Despite these welcome amendments, several issues remain. The transposition of the CSRD into Irish law places reporting requirements and accelerated timelines for reporting on certain small and medium sized entities, micro companies, unlimited companies, and financial services companies by its definition of a “applicable company”. The CSRD regulations designate certain companies which are deemed to be “ineligible entities” as “large companies” for the purposes of the CSRD under the Companies Act – even where the companies in question do not meet the criteria to be deemed a large company under the CSRD.

This section places reporting obligations on companies such as insurance undertakings, credit institutions, entities with listing on regulated EU markets, unlimited companies and Schedule 5 companies to whom it was not envisaged that the CSRD would apply. Schedule 5 companies are those meeting at least two of the following criteria: 250 or more employees during the financial year, a balance sheet total of more than €20 million, and a net turnover of more than €40 million.

The CSRD regulations also mean that companies will be obliged to meet reporting requirements at a much sooner date than previously anticipated.

Large companies that are public interest entities with an average of more than 500 employees are required to report for financial years beginning on or after 1 January, and other large companies are obliged to report from financial years on or after 1 January 2025.

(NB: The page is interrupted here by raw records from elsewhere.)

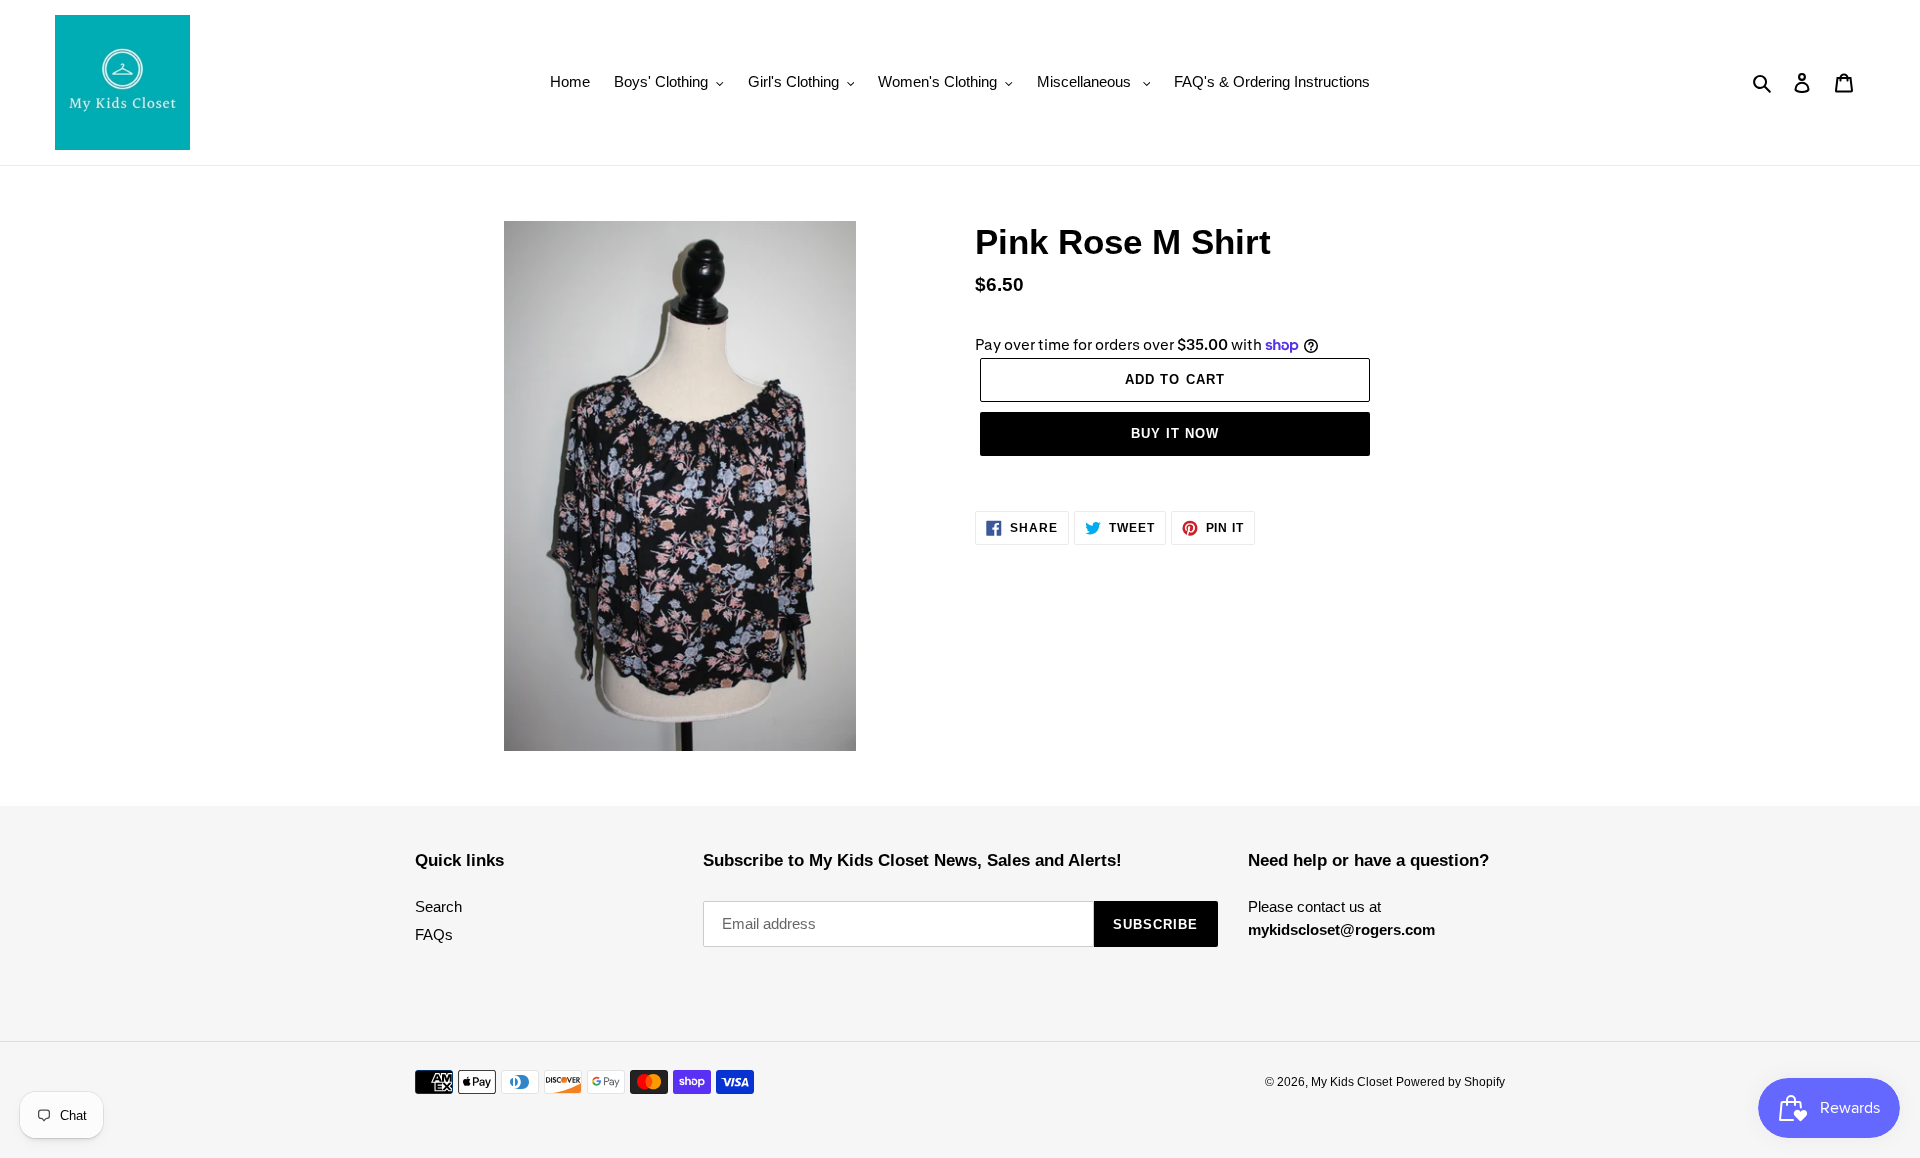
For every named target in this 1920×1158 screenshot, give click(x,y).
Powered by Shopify (1450, 1082)
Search (438, 906)
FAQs (434, 934)
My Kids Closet (1351, 1082)
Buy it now (1175, 433)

From 1 January 2026, small and medium sized companies with securities listed on an EU regulated market and applicable Irish incorporated institutions, captive insurance undertakings and captive reinsurance undertakings face reporting requirements. Finally, Irish incorporated subsidiaries, where the subsidiary is an in-scope company, and branches, where the branch generated a net turnover of more than €40 million in the preceding financial year, of non-EU parent companies with a net turnover exceeding €150 million in the EU will be required to report for financial years beginning on or after 1 January 2028.

The CSRD regulations as amended by the Amending Regulations also fail to address the position of Irish incorporated subsidiaries of EU holding companies. Under the Companies Act, exemptions to reporting requirements may only be granted for subsidiaries that are included in a group director’s report of a holding company. As the requirement for directors’ reports only applies to Irish companies, there appears to be a gap in the CSRD regulations in relation to how exemptions may be availed by Irish incorporated subsidiaries of EU holding companies.

Currently, such subsidiaries would be required to prepare additional sustainability reports outside their group’s consolidated sustainability reporting even where the subsidiaries fall outside the scope of CSRD.

Additionally, Irish subsidiaries of third country undertakings are required to engage in sustainability reporting even where their parent company is an EU undertaking. This has the effect of bringing a greater number of Irish subsidiaries within the scope of the CSRD regulations where parent companies are intermediary third country undertakings, requiring such subsidiaries to also publish reports.